Thanks for not answering anything. Just more of the usual carping at those of us who dare to say that John Smeaton is not the greatest thing since electric light.
ReplyDeleteI think we all know that John is the puppet and you are the puppeteer. You did not coach him very well for his one and only press conference. But what I guess I am saying is that you failed to become an MEP, so you are using a local celebrity like John to act as your proxy. What’s he going to do when a constituent comes to him with a problem? Tell then he will get back to them and then phone you? What’s he going to do when the division bell rings? Get out his mobile and find out what you think? Why don’t you have the balls to put yourself forward in Glasgow East (you can correct that one for free)? Is it because you have no hope of being elected? And by that I mean even less than John? So I think that the Jury Team are using him as advertising yes, why is it bizarre to think that? I think its rather the obvious conclusion. As for baring your arse at the queen, well I mean that pretty much sums you up doesn’t it?
As to insulting: Dundonians. I distinctly got the impression from you that we are not listening to the enlightened message of the Jury Team. And did you not say something about the East Coast being a bastion of SNP privilege: something like that anyway. I will leave you to correct me as you are so good at it. You want to ask your wife if that’s true about Dundee.
So is the Jury Team based in London or not? Are you aware that the Declaration of Arbroath (and no I don’t hold the copyright its more than 70 years old you see) has a certain anti-English ring about it?

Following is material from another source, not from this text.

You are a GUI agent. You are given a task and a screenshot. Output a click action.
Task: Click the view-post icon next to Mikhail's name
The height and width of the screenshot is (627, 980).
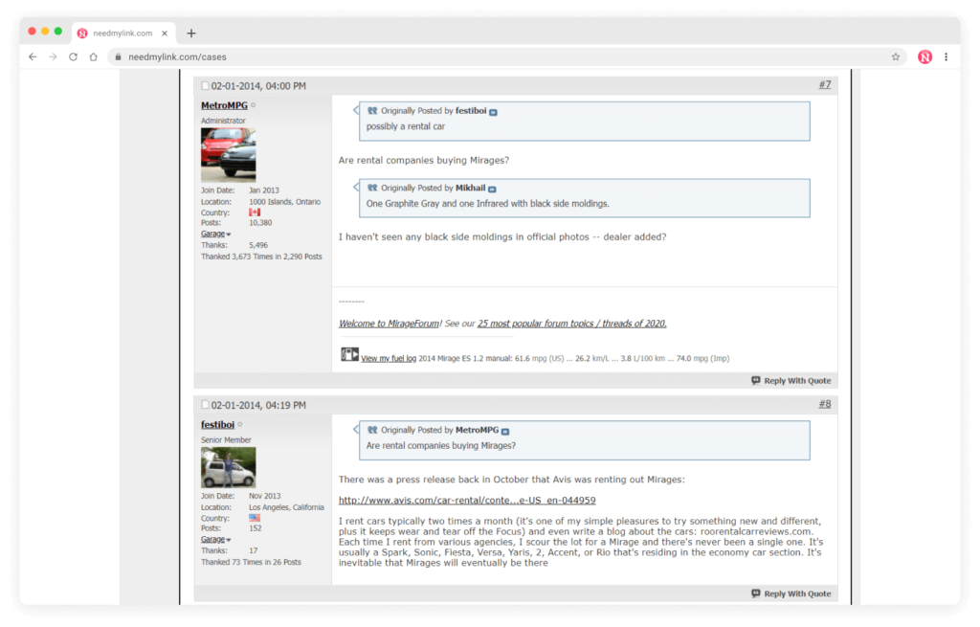point(492,188)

Never mind though at least we now know that John will divide the racist vote between him and the BNP (if they are standing- I don’t know but will rely on you to correct my sloppy writing and poor research).
So does all this demonstrate that the SNP are worried that John Smeaton might do well in the poll and/or that he might split the anti-Labour vote and thus be detrimental to Nationalist chances?
ReplyDeleteAs for the so-called typo, it looked more like a factual inaccuracy to me, or at least it could easily have been construed that way, whether it was a genuine typo or not.
And, Munguin, for someone to complain about cheap shots it's surely a bit rich of you to liken John Smeaton to a cabbage; indeed, you allude that he's *less* than a cabbage.
So what does the cabbage factor say about your views on the Glasgow North East electorate? Will that kind of thing be appearing on the SNP election literature?
Perhaps not; then real people would have to be accountable for that view - nothing wrong with anonymity, but if you want to throw abuse like that about shouldn't you have the courage of convictions and use your real name?
"So what you are saying is that he does not have to know his arse from his armpit and does not have to know how to spell jury as long as he does not accept a party whip?"
ReplyDeleteWell you certainly don't need to know your arse from your armpit to *obey* the party whip!!
As for the personality politics aspect, why were the SNP so desparate to get bright-eyed boy David Kerr into the constituency, against the wishes of the local party?